● **WHAT THE TASK REQUIRES**: Update the entries below by replacing "Image resolution" with "Screen resolution" and leaving every other word unchanged. Leave the pictures out of your answer.

● **SUPPLIED RECORDS**:
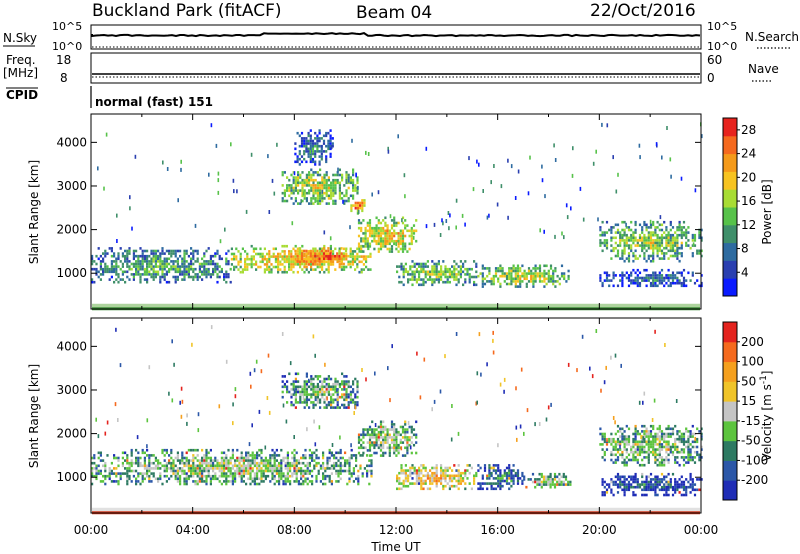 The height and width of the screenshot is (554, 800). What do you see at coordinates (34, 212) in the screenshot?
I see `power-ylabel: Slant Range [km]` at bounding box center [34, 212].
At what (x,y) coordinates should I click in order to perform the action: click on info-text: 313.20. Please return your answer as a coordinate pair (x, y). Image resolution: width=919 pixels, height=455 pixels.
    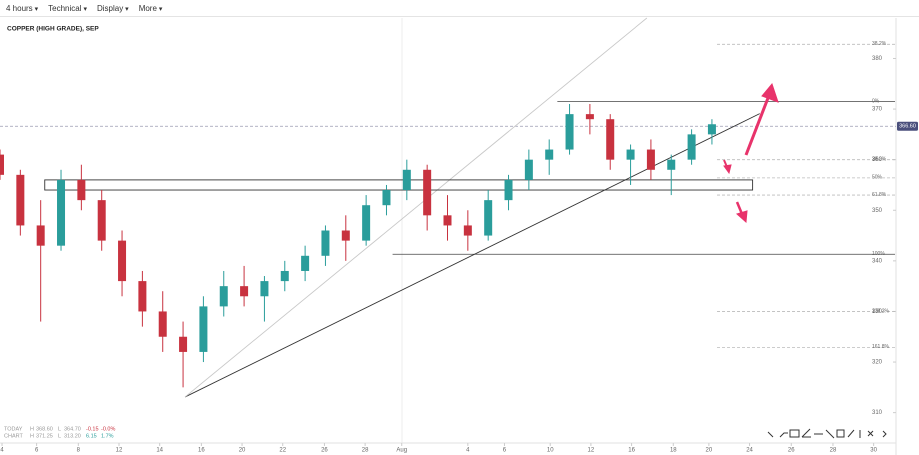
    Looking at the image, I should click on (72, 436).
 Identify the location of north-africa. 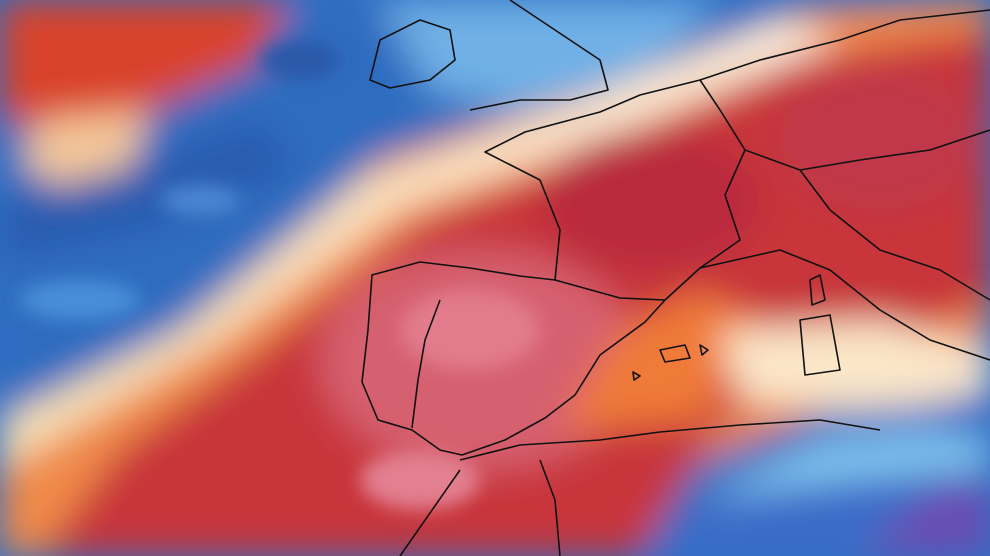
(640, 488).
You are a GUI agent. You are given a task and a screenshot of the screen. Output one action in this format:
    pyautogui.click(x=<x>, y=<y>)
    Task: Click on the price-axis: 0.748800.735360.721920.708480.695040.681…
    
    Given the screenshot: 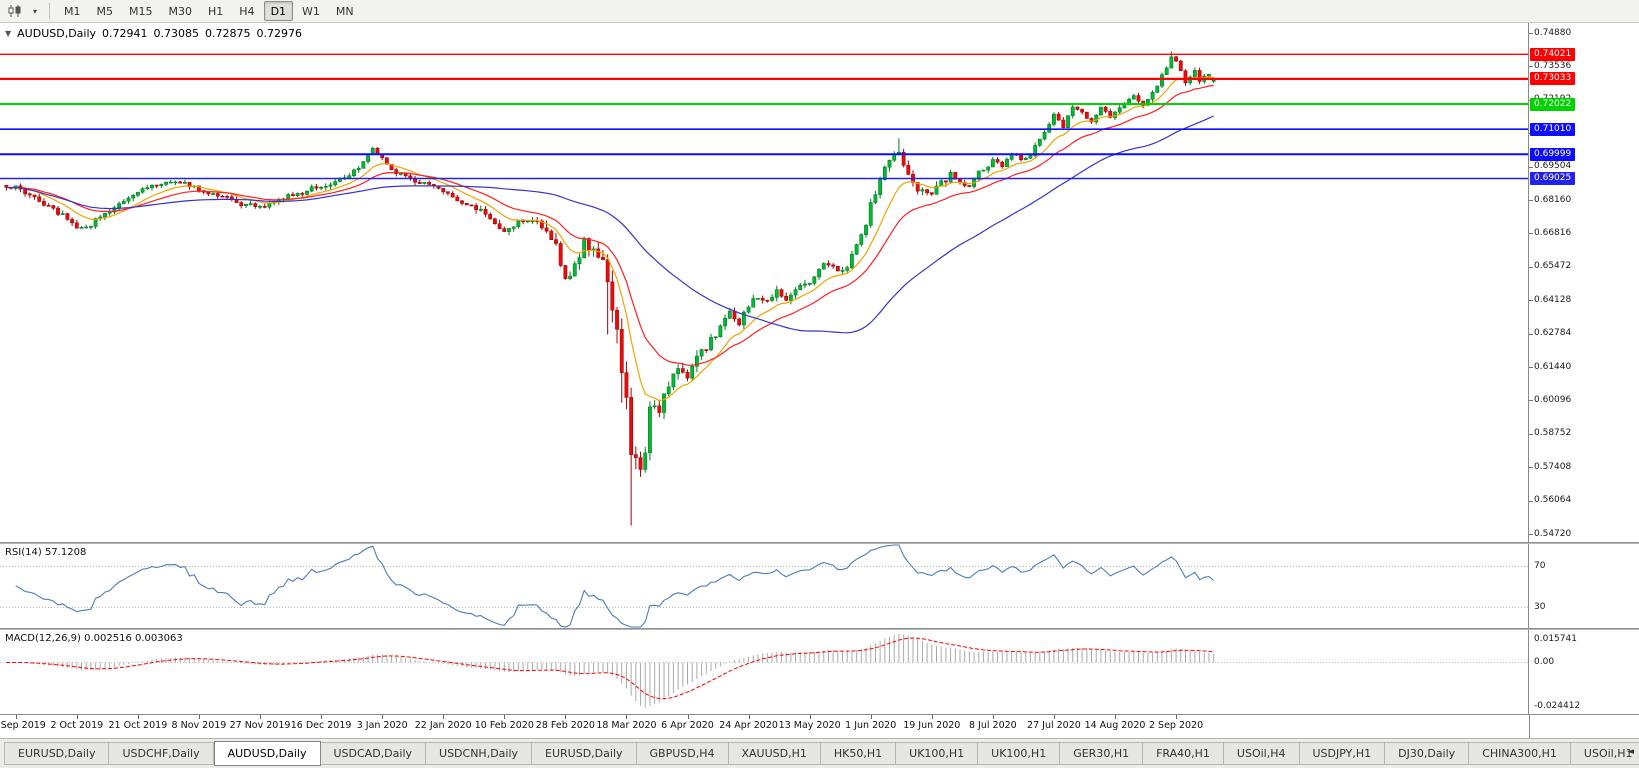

● **OUTPUT FOR THIS EXERCISE**:
 The height and width of the screenshot is (554, 800). What do you see at coordinates (34, 212) in the screenshot?
I see `power-ylabel: Slant Range [km]` at bounding box center [34, 212].
At what (x,y) coordinates should I click in order to perform the action: click on info-text: 313.20. Please return your answer as a coordinate pair (x, y). Screen resolution: width=919 pixels, height=455 pixels.
    Looking at the image, I should click on (72, 436).
 Identify the location of north-africa. 
(640, 488).
You are a GUI agent. You are given a task and a screenshot of the screen. Output one action in this format:
    pyautogui.click(x=<x>, y=<y>)
    Task: Click on the price-axis: 0.748800.735360.721920.708480.695040.681…
    
    Given the screenshot: 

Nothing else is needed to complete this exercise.